Ok, this is the dumbest thing ever but I'm going to note it here for posterity in case someone else runs into something similar.
I did not want to sync my entire zpool up to Backblaze, mainly because the upload speed at my house is poo. So I created /srv/remote/
as the root of a hierarchy for bind mounts. That way I could just use /srv/remote/
as the source for my offsite backups and get just the most important stuff.
Originally when I first set all this up, I just used the live file system to get my backup script in to production quicker. Most of the data was static but I did have a few daemons updating files underneath the backup script which would occasionally cause size/hash errors for rclone. I put this issue on the TODO list and sat on it for a while.
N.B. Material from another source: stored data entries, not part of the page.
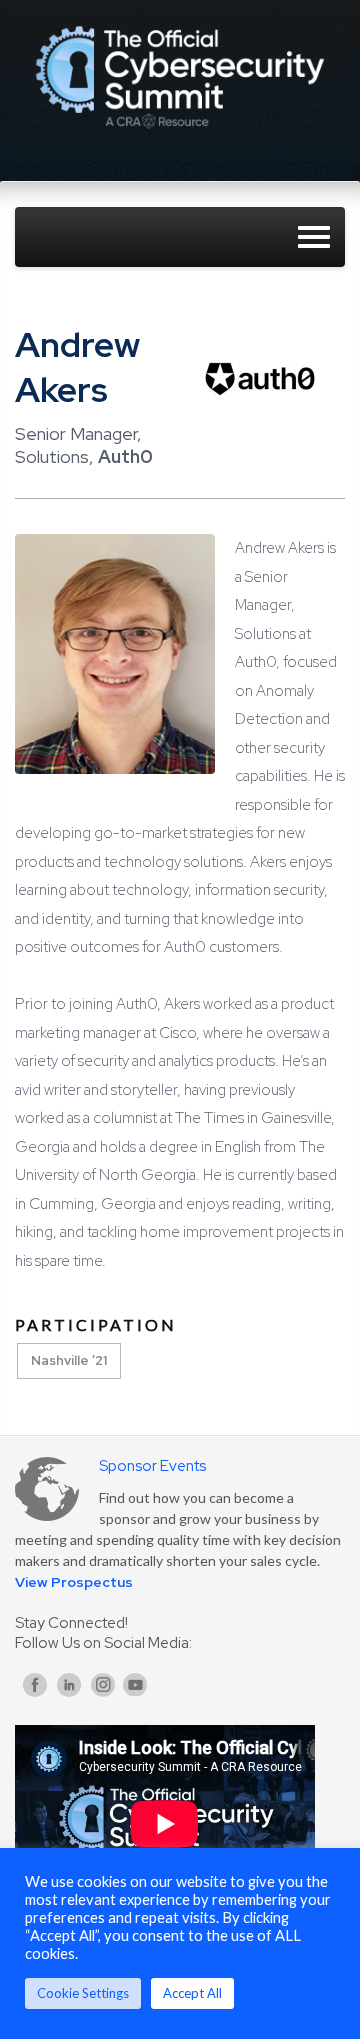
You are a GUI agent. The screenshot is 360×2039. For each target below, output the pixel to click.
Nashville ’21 (69, 1360)
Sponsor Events (152, 1466)
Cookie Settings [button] (83, 1993)
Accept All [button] (192, 1993)
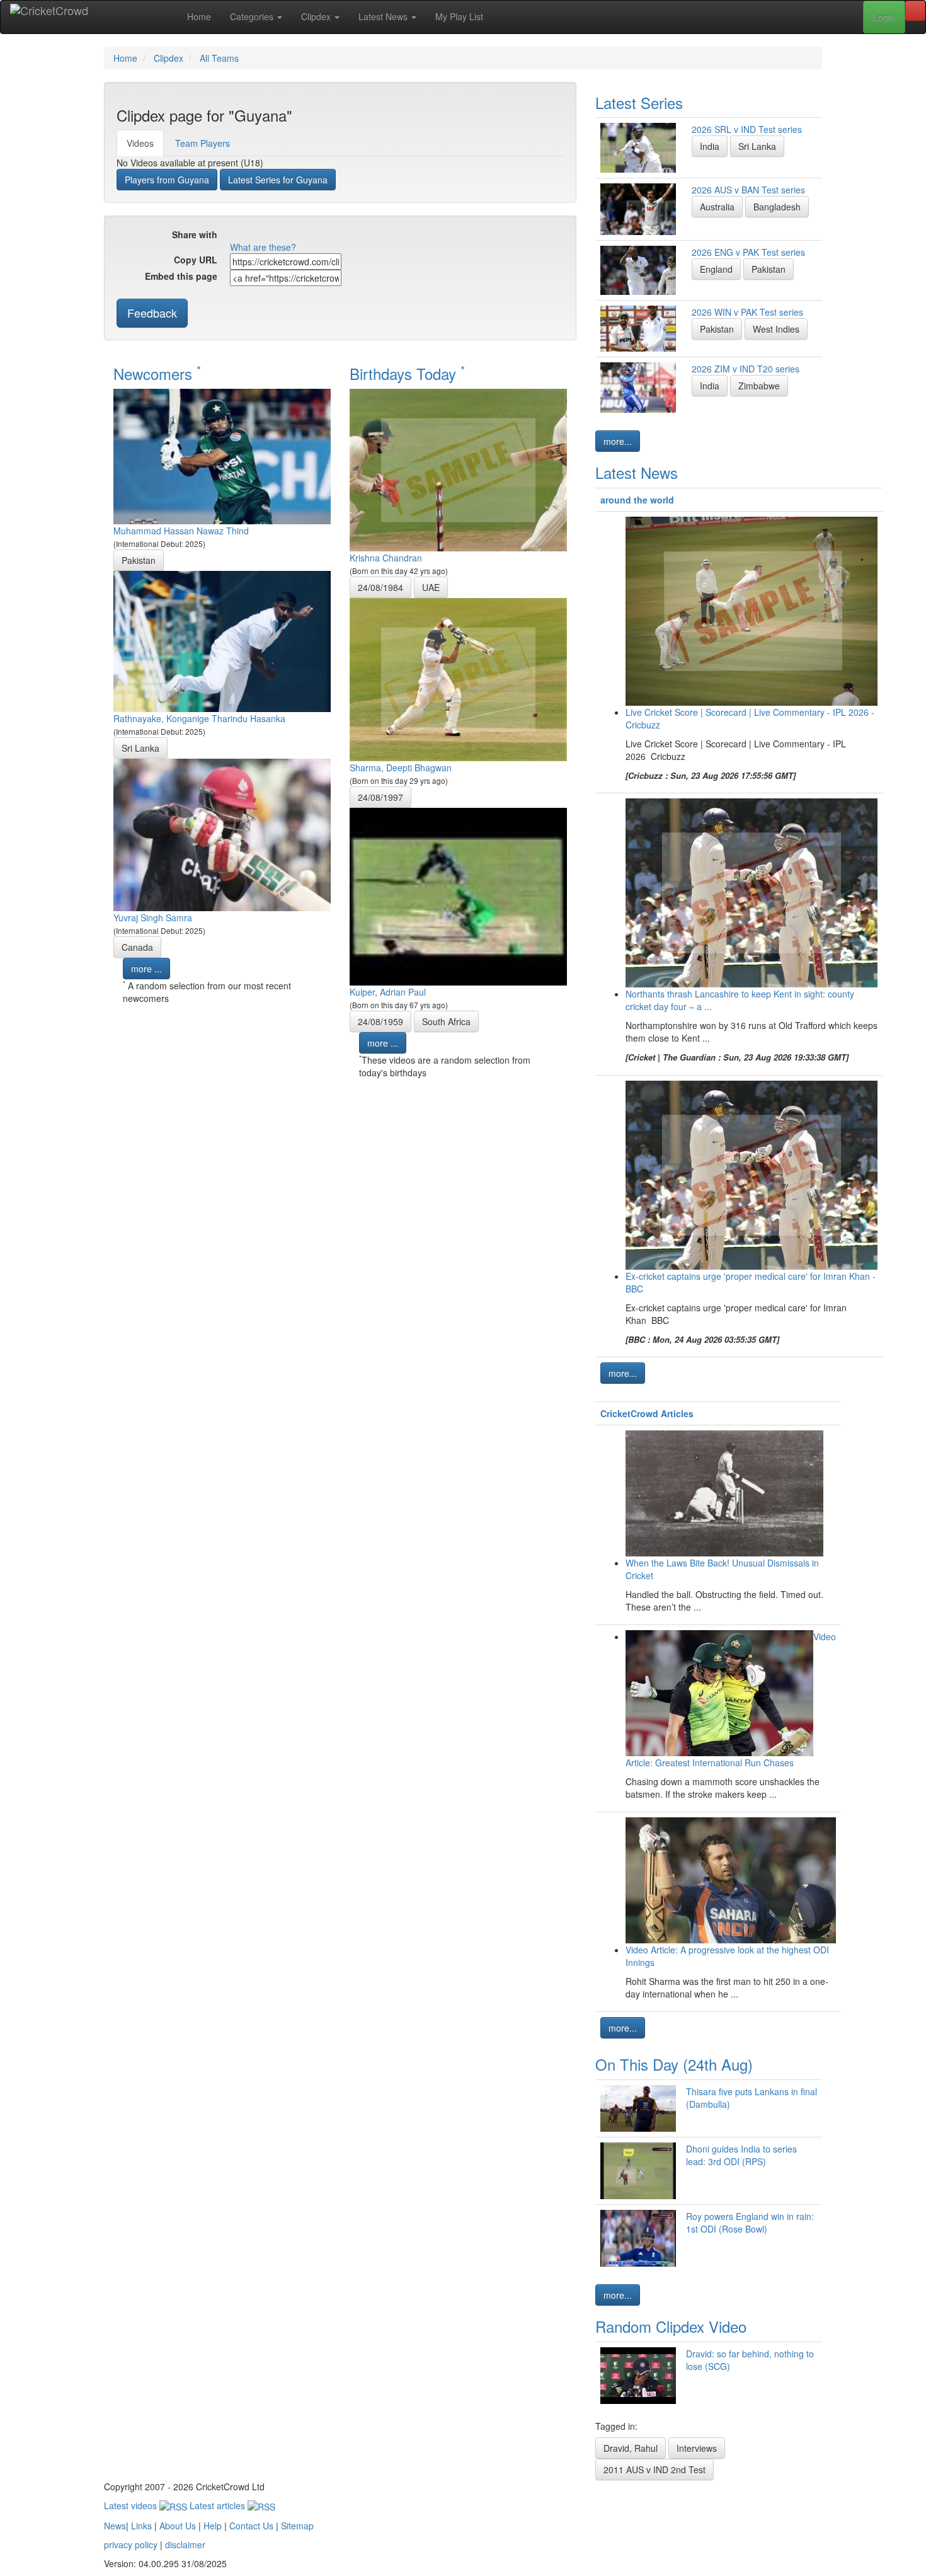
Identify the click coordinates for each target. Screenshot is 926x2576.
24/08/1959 (380, 1021)
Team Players (202, 143)
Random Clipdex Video (670, 2326)
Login (884, 17)
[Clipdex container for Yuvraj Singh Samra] (222, 833)
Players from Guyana (167, 179)
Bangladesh (777, 206)
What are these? (263, 247)
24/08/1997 (380, 797)
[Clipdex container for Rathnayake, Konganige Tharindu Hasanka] (222, 639)
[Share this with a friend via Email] (370, 236)
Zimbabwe (759, 385)
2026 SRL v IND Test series (747, 129)
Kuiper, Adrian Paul (388, 992)
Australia (717, 206)
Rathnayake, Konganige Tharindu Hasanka (199, 718)
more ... (146, 968)
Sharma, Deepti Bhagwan (401, 767)
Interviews (697, 2448)
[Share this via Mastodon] (351, 236)
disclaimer (185, 2544)
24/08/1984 (380, 587)
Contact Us (251, 2525)
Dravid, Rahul (630, 2448)
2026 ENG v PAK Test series (748, 252)
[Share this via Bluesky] (332, 236)
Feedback (152, 312)
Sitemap (297, 2525)
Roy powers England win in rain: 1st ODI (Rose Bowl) (750, 2222)
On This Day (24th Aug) (674, 2064)
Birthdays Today (407, 373)
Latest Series (639, 102)
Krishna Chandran (386, 557)
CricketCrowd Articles (647, 1413)
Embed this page (181, 276)
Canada (137, 947)
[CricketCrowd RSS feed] (389, 236)
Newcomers (157, 373)
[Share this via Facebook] (238, 236)
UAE (431, 587)
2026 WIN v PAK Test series (747, 312)
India (709, 146)
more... (617, 441)
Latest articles (219, 2505)
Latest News (384, 16)
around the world (637, 499)
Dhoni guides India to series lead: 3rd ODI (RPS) (741, 2155)
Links (141, 2525)
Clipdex (317, 16)
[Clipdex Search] (915, 11)
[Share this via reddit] (276, 236)
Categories (253, 16)
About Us (177, 2525)
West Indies (776, 329)
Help (212, 2525)
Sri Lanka (140, 748)
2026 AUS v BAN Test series (748, 189)
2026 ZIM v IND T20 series (745, 368)
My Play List (459, 16)
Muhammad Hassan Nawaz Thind (181, 530)
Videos (140, 143)
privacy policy (130, 2544)
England (716, 269)
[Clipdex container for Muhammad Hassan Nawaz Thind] (222, 455)
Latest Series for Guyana (278, 179)
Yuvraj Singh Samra (152, 917)
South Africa (446, 1021)
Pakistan (139, 560)
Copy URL (195, 259)
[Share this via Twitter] (257, 236)
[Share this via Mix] (295, 236)
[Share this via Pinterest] (314, 236)
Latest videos (131, 2505)
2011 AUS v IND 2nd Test (654, 2469)
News (115, 2525)
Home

Months later, I didn't think too much about it and switched to using my nightly ZFS snapshot as the source rather than the live file system. As using a snapshot would mean no more size/hash mismatch errors after a transfer. Well...the bind mounts aren't mounted to a bunch of empty directories in the snapshot, they are only mounted on the live file system. So of course rclone isn't going to copy data that isn't there.
The kicker is that the one file rclone did continue looking at for me, the README.txt in my OP logs, that is where I documented how I set all this up based on bind mounts. I just didn't read my own README.txt before updating my backup script.
The lesson here is:
- Don't try to tackle a software change early in the morning, just sleep on it.
- Read your own README.txt before changing anything.